Of course, it’s not just the structure of the #MEPolitics network that matters; the content of discussion this weekend matters too. With Election Day just a week and a half away, what subjects in Maine politics are being talked about the most? The ten most-used hashtags in last weekend’s #MEPolitics discussion were:
Top Ten Hashtags
1. #mepolitics: 2542 uses
2. #michaud2014: 386 uses
3. #michaud: 354 uses
4. #lepage: 320 uses
5. #hillaryclinton: 302 uses
6. #mike: 288 uses
7. #eliotcutler: 278 uses
8. #cutler: 246 uses
9. #maine: 224 uses
10. #poll: 206 uses
The weekend visit by Hillary Clinton on behalf of Democratic candidates and the race for Governor appear to have garnered the highest volume of attention.

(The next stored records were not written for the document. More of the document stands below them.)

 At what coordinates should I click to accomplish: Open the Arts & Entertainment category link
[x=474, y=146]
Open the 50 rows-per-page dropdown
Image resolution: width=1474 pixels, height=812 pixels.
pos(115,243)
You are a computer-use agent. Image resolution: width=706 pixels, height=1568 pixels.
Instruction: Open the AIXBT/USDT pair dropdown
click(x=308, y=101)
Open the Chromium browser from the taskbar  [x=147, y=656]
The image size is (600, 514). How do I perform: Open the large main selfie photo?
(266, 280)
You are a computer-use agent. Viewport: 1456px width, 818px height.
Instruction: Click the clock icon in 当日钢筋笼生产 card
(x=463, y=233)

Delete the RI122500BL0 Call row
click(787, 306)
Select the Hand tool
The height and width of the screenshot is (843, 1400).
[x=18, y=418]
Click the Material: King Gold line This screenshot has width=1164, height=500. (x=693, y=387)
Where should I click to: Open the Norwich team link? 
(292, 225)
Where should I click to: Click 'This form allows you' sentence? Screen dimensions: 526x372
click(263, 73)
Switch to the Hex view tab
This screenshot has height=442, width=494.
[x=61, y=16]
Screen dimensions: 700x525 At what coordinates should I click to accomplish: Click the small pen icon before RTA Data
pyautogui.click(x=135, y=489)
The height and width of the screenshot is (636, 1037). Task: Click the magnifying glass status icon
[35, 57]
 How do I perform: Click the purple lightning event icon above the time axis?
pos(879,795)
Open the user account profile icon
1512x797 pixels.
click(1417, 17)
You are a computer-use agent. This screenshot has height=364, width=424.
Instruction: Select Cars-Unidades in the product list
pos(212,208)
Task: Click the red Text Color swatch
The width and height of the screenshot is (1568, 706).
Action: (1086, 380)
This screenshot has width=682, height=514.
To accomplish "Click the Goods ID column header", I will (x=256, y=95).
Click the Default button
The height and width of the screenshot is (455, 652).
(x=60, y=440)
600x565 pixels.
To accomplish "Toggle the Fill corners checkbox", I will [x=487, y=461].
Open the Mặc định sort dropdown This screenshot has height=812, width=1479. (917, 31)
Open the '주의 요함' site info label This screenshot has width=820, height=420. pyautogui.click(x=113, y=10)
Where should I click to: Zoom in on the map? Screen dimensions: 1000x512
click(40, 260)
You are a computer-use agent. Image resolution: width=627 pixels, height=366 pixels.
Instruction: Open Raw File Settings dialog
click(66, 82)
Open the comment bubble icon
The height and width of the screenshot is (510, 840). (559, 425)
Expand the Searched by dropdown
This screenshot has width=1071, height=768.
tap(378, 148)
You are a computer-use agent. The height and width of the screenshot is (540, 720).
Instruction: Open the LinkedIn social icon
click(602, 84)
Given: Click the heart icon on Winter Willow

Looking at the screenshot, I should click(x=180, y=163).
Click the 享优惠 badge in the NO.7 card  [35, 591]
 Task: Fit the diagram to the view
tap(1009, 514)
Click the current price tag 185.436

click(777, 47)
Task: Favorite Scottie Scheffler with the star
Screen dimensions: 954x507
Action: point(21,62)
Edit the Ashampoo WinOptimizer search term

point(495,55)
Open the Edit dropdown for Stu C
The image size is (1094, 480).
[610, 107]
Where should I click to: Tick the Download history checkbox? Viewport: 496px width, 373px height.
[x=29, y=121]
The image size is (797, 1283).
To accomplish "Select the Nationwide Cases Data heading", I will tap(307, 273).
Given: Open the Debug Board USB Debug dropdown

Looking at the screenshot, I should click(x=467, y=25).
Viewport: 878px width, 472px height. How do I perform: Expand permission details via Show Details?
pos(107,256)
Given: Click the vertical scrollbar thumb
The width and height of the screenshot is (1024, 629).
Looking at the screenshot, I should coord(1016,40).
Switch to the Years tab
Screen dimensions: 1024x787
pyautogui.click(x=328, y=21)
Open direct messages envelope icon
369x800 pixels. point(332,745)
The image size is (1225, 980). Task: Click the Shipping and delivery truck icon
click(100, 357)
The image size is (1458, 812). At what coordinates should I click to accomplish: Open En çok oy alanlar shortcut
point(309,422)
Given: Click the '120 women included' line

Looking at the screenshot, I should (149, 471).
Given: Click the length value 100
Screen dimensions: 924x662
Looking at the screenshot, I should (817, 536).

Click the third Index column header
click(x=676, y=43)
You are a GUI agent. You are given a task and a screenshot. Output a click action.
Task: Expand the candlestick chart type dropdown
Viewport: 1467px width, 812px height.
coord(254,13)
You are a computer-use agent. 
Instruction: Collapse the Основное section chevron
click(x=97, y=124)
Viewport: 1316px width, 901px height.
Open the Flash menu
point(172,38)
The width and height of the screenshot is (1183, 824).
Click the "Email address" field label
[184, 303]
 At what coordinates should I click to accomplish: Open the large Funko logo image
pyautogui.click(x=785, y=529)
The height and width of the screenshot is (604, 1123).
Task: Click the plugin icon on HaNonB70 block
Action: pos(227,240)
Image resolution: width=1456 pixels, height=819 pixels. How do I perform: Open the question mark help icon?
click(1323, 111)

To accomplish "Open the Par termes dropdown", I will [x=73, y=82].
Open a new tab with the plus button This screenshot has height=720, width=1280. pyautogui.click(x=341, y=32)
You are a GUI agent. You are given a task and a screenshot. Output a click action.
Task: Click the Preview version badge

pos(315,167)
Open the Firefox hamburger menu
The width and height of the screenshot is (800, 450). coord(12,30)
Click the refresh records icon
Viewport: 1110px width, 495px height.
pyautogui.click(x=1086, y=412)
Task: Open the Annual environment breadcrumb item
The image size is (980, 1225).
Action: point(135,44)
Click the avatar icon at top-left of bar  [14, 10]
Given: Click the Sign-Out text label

This pattern is borne out in a listing of the ten most linked-to web pages in #MEPolitics Tweets:
Top Ten Page Links
1. Story: Paul LePage leads polls: 45 links
2. Story: Michaud does best one-on-one: 24 links
3. Story: Hillary Clinton endorses Mike Michaud: 22 links
4. Editorial: the Governor’s race will determine health outcomes of sick Mainers: 21 links
5. Story: A retrospective on Mike Michaud’s record in the U.S. Congress: 14 links
6. Story: poll on bear baiting: 13 links
7. Video: Eliot Cutler asks Mainers to vote for someone else if he can’t win: 11 links
8. Story: Eliot Cutler benefits from out-of-state money: 11 links
9. Another Story: Eliot Cutler benefits from out-of-state money: 10 links
10. Michaud Campaign TV Ad: Cutler supporters who will vote for Mike Michaud: 10 links
Remember bear baiting? Although there are many letters to the editor being published about this controversial referendum, relatively few Twitter users are discussing the possible ban over social media. The subject of a bear baiting ban garnered only one link in the top ten links of the weekend. All other stories have to do with the race for the Blaine House.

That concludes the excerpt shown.